# Start of SOURCE TEXT
# Bluegreen Club La Pension



## randster2 (Dec 26, 2010)

We were at Bluegreen Club La Pension in New Orleans last week.  The resort will be closed for a year for renovations.  The Bluegreen blog said the resort is for structural work.  Does anyone know if the resort is having cosmetic renovations to the rooms, or only the structural work?  Thanks.


----------



## chdrumpuppy (Jan 10, 2011)

randster2 said:


> We were at Bluegreen Club La Pension in New Orleans last week.  The resort will be closed for a year for renovations.  The Bluegreen blog said the resort is for structural work.  Does anyone know if the resort is having cosmetic renovations to the rooms, or only the structural work?  Thanks.


It is structural work being done.  They are closing right after Mardi Gras and will open right before Mardi Gras next year.  We were hit with a large assessment but I dearly love the place and can hardly wait until this work is finished.


----------



## crane4 (Feb 1, 2011)

*Club La Pension Closure in 2011*

Yes, Club La Pension is being closed for a year after Mardi Gras.  For owners this is bad news since we are having to pay a 2011 Maintenance fee based on damages that were in place when Bluegreen became involved in June, 2008and failed to get or decided not to get an adequate inspection of the property.   Also a proposed budget and the billing for Maintenance fees were sent in October 2010 both based on the resort being open.  Also, owners have asked our Association for an accurate revised budget for maintenance fees and a budget for the repairs that warrant our paying a $1584 special assessment fee each in 2011.  We have not received an answer or a budget.  Also we cannot get a copy of our amended/restated Timeshare Documents from our Association, cannot get end-of-year financial accounting in a timely manner, and the Association did not safekeep our Timeshare records in  June, 2008 when Bluegreen purchased the remaining individual units.   The Documents we have indicate that the owners should be in control of the Assocation as of June, 2008 and that has been denied us.  So when you enjoy Club La Pension,just remember that owners who have supported New Orleans and the Timeshare, some of us for over 20 years, are paying to have Bluegreen rent out their units--there is no development going on.  They don't even provide rental service for the rest of the owners anymore, all but 2 of the former employees are gone because they wanted their own people we are told, and their "long distance" accounting, administration, and management fees handled by Bluegreen (Florida)  have tripled in addition to exorbitant management fees, etc. at the resort site in New Orleans.  Also, we were assessed a special assessment in 2009 for these same damages and the insurance was inadequate--this is not Katrina damage or Gustav damage.  Oh, and in addition to our maintenance fees for 2010 and 2011, owners were billed for a voluntary $5 each to pay for Bluegreen to be a member of ARDA.  That means Bluegreen could collect around $16,000+ dollars from individual owners (in just one resort)  to help them lobby to do what they do best--for development owners.


----------
# End of SOURCE TEXT
→ WRITTEN PROBLEM: Rewrite the part of the Club La Pension thread that opens with the words "It is structural" and closes with "work is finished.", putting "Easter" wherever "Mardi Gras" appears.
# Start of INFORMATION PROVIDED
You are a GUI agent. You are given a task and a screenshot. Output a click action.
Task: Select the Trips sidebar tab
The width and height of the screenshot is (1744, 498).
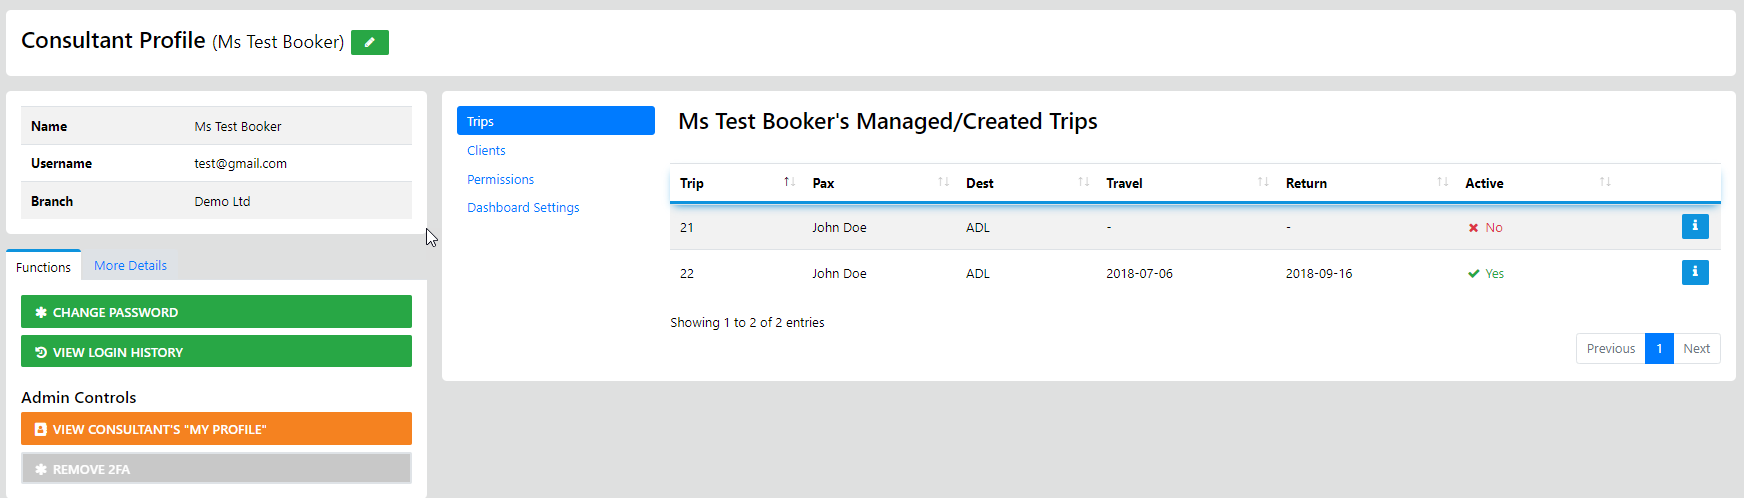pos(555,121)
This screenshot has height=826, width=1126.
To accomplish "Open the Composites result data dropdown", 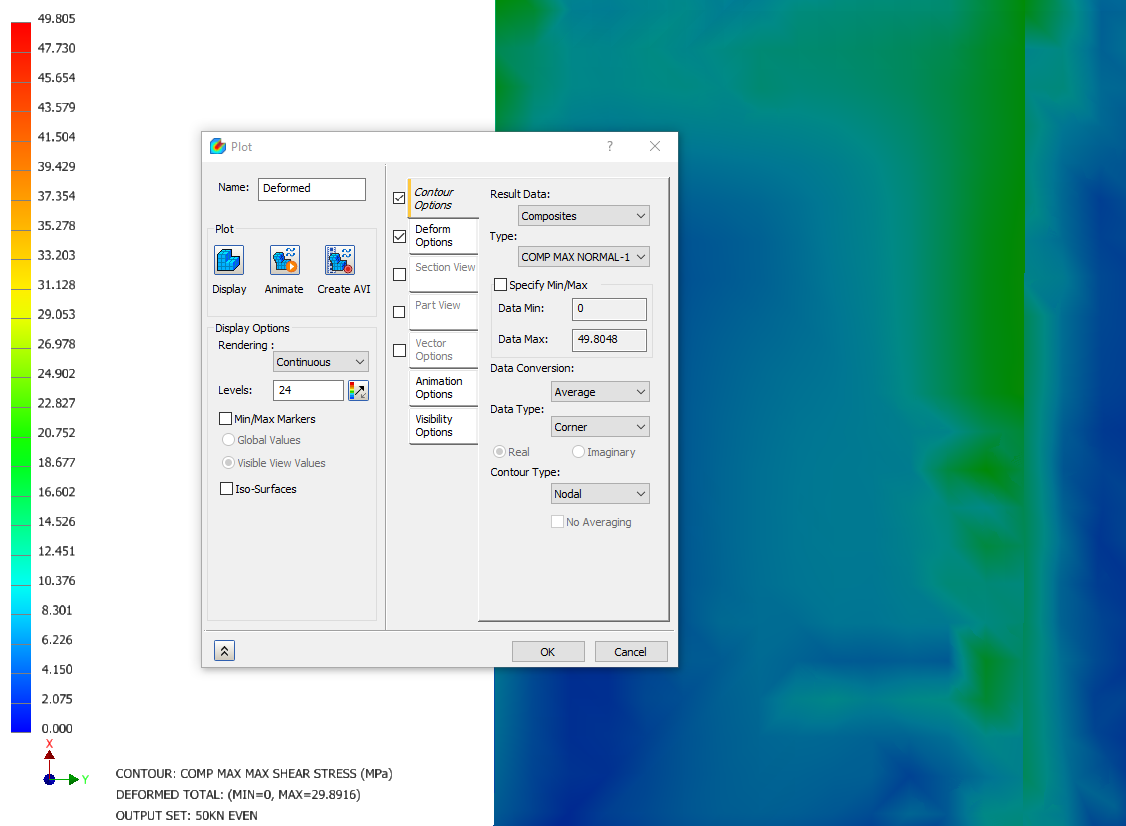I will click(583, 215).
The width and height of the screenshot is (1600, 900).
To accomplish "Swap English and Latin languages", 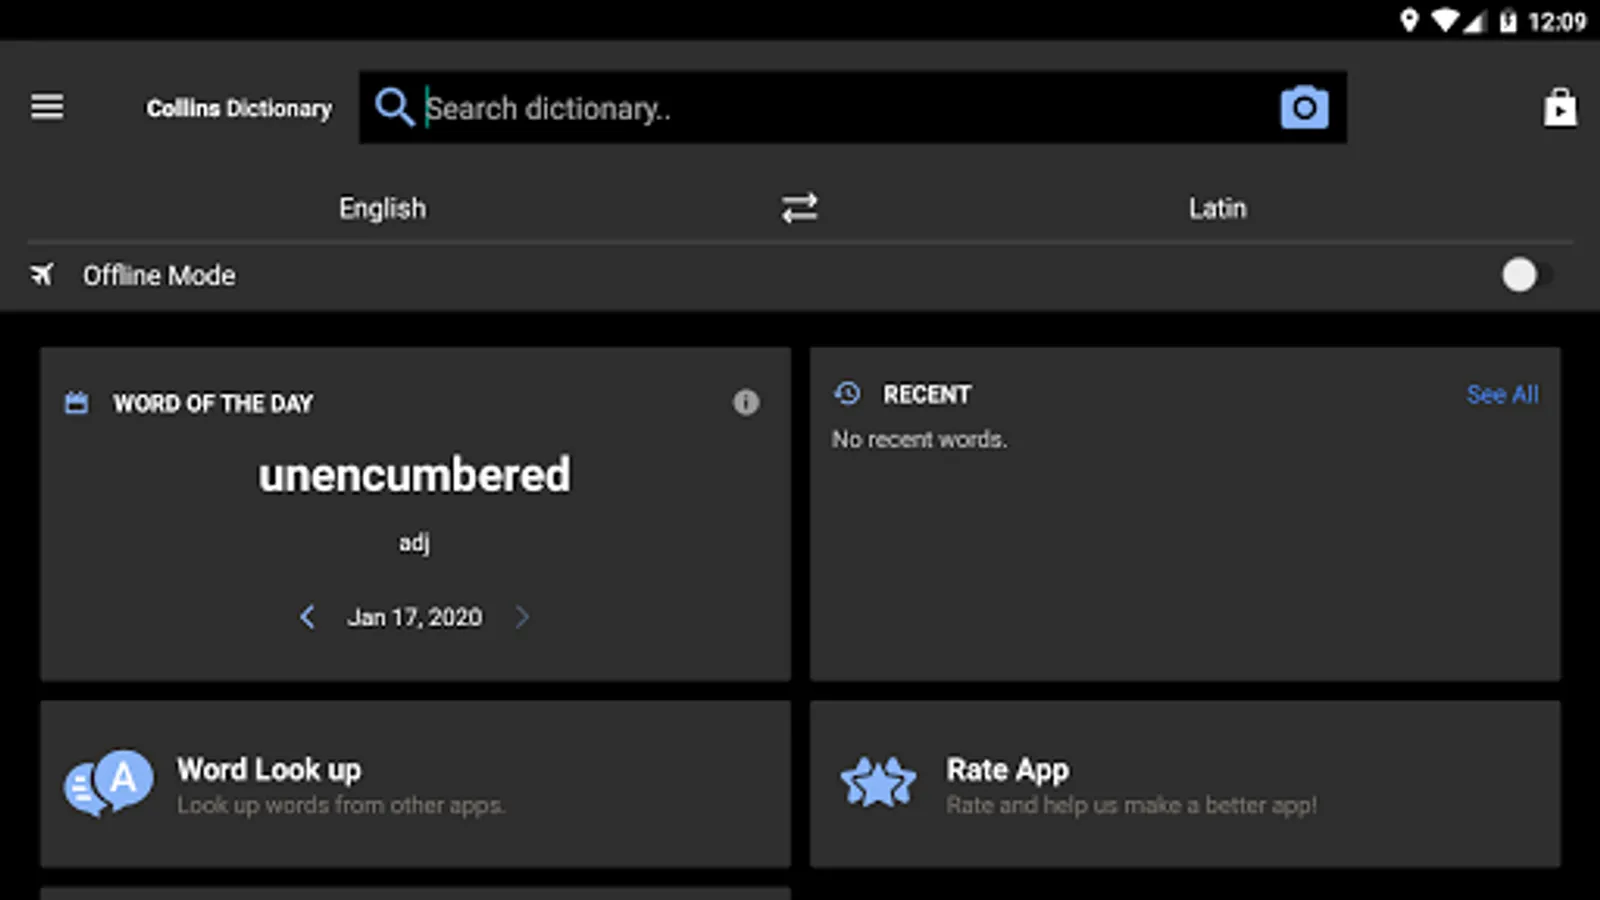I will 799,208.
# End of INFORMATION PROVIDED
→ THE COMPLETED TASK:
It is structural work being done.  They are closing right after Easter and will open right before Easter next year.  We were hit with a large assessment but I dearly love the place and can hardly wait until this work is finished.